Chiedersi se gli OGM siano una minaccia per la biodiversità ha poco senso. Più corretto sarebbe infatti domandarsi se questi organismi influiscono sulla biodiversità in modo diverso rispetto a quanto accade per le colture convenzionali.

Ma valutare l'impatto sulla biodiversità dell'introduzione di una nuova varietà (GM o meno) in agricoltura è comunque estremamente difficile, trattandosi di sistemi altamente complessi.

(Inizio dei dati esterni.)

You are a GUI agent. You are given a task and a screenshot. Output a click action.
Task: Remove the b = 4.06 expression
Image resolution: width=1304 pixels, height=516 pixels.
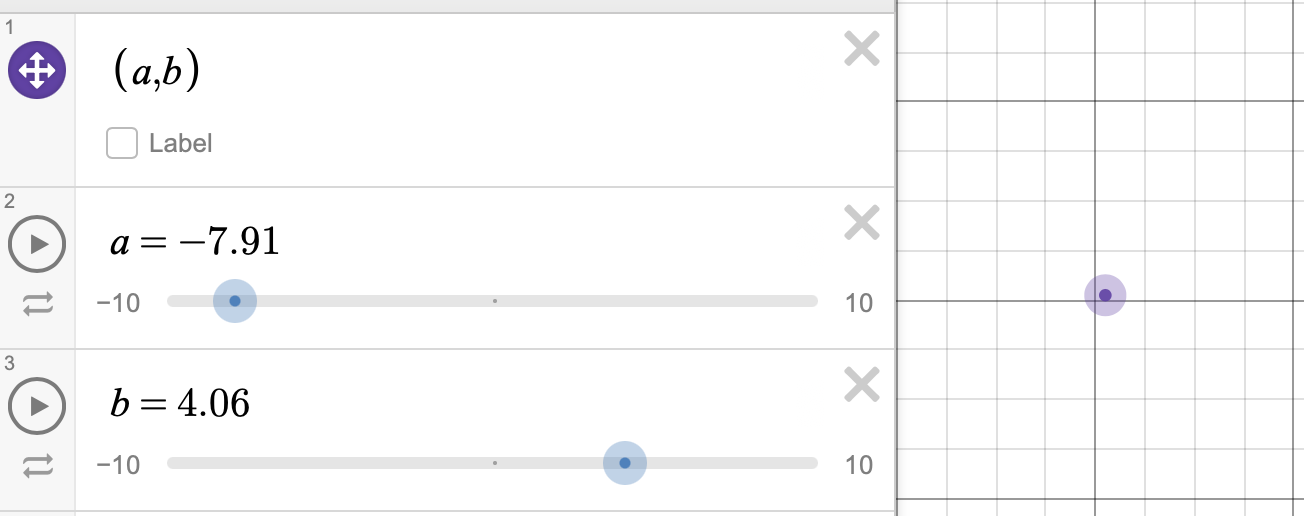coord(861,384)
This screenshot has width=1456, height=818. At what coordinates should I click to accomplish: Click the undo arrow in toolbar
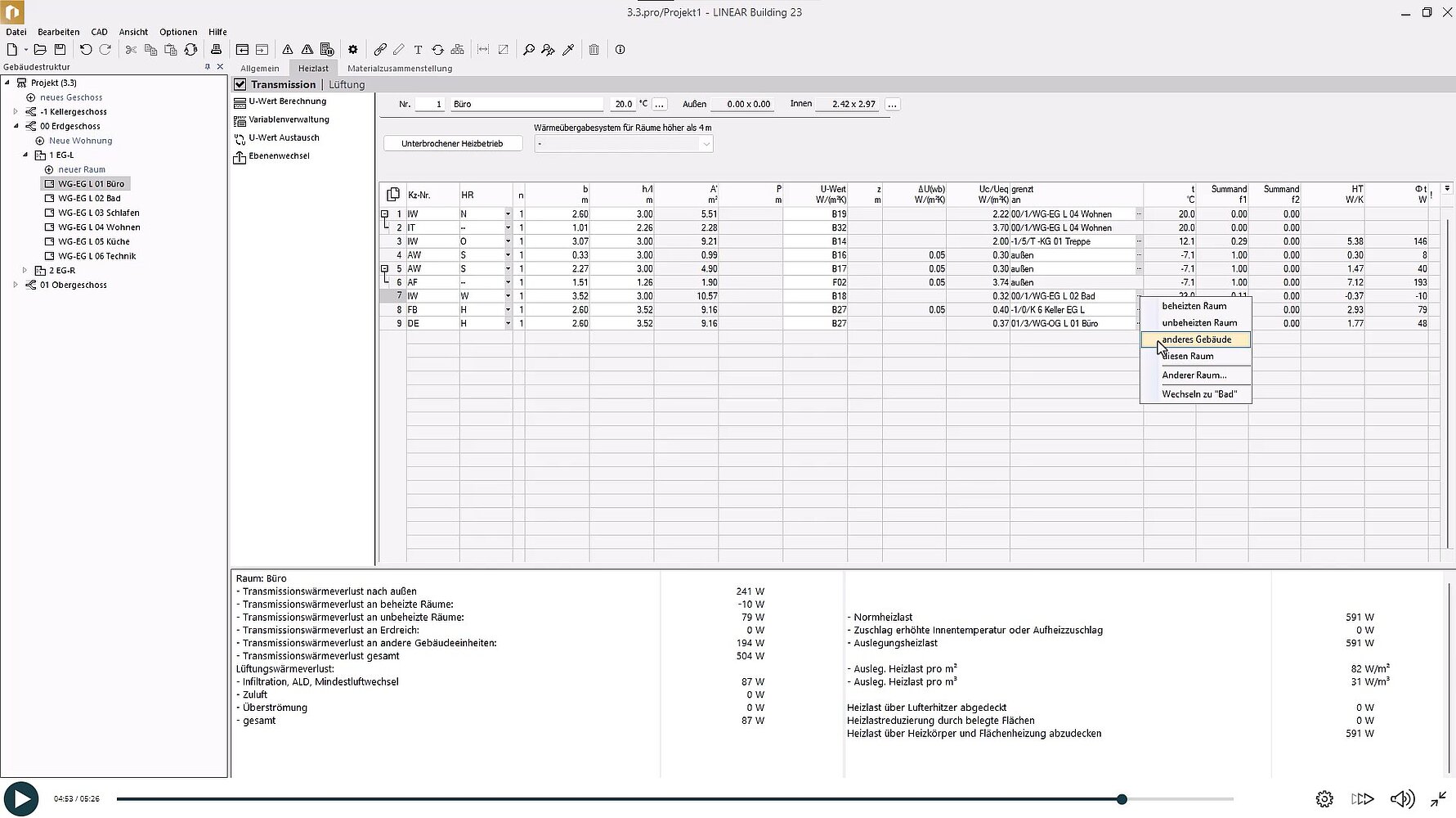coord(85,50)
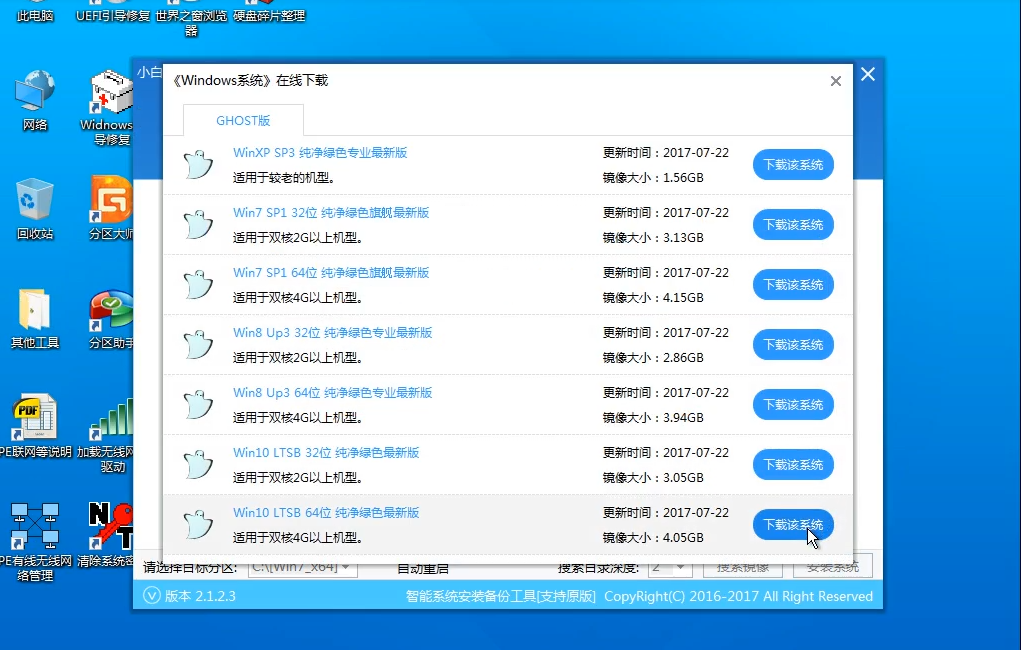
Task: Switch to the GHOST版 tab
Action: pos(242,120)
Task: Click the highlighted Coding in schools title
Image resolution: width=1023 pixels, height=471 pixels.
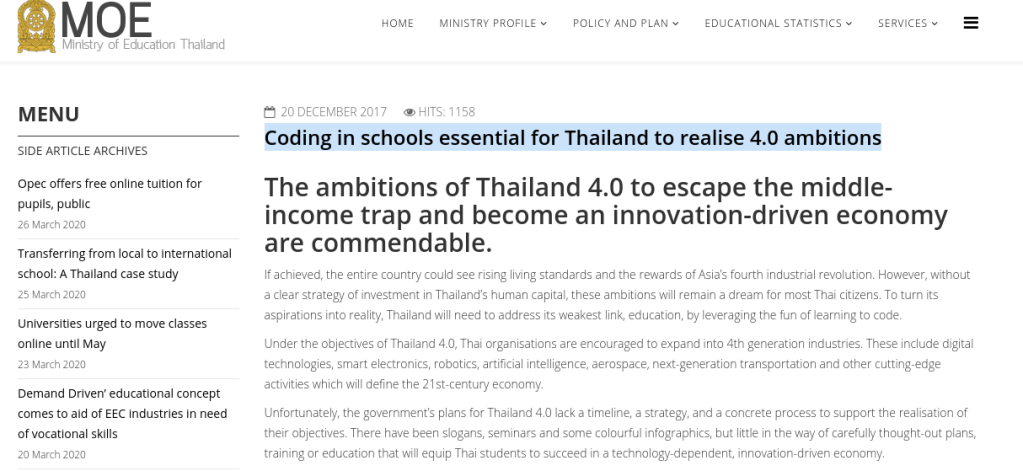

Da una parte, ad esempio, vi è la possibilità che geni di varietà commerciali (GM o meno) possano entrare a far parte del DNA di specie sessualmente compatibili. Questo fenomeno naturale può in teoria portare ad una diminuzione di biodiversità se vengono trasferiti agli ecosistemi naturali geni in grado di aumentare la competitività di questi ibridi a scapito di specie selvatiche. Dall'altra parte dobbiamo considerare che la mancanza di scambio genico è per altri versi pericolosa per la biodiversità. In definitiva, non ci sono ragioni per ritenere che la diffusione di colture OGM debba essere considerata potenzialmente più dannosa, per la biodiversità, dell'introduzione di colture "tradizionali".

Problemi etici

Naturalmente le tecniche del DNA ricombinante hanno sollevato anche numerosi problemi etici, come ad esempio i dubbi sulla liceità della manipolazione dei geni umani e della loro introduzione in altri organismi e/o dell'introduzione di geni estranei in cellule e organismi umani (es. per terapie geniche). Ovviamente su questi aspetti la scienza non ha e non può avere risposte.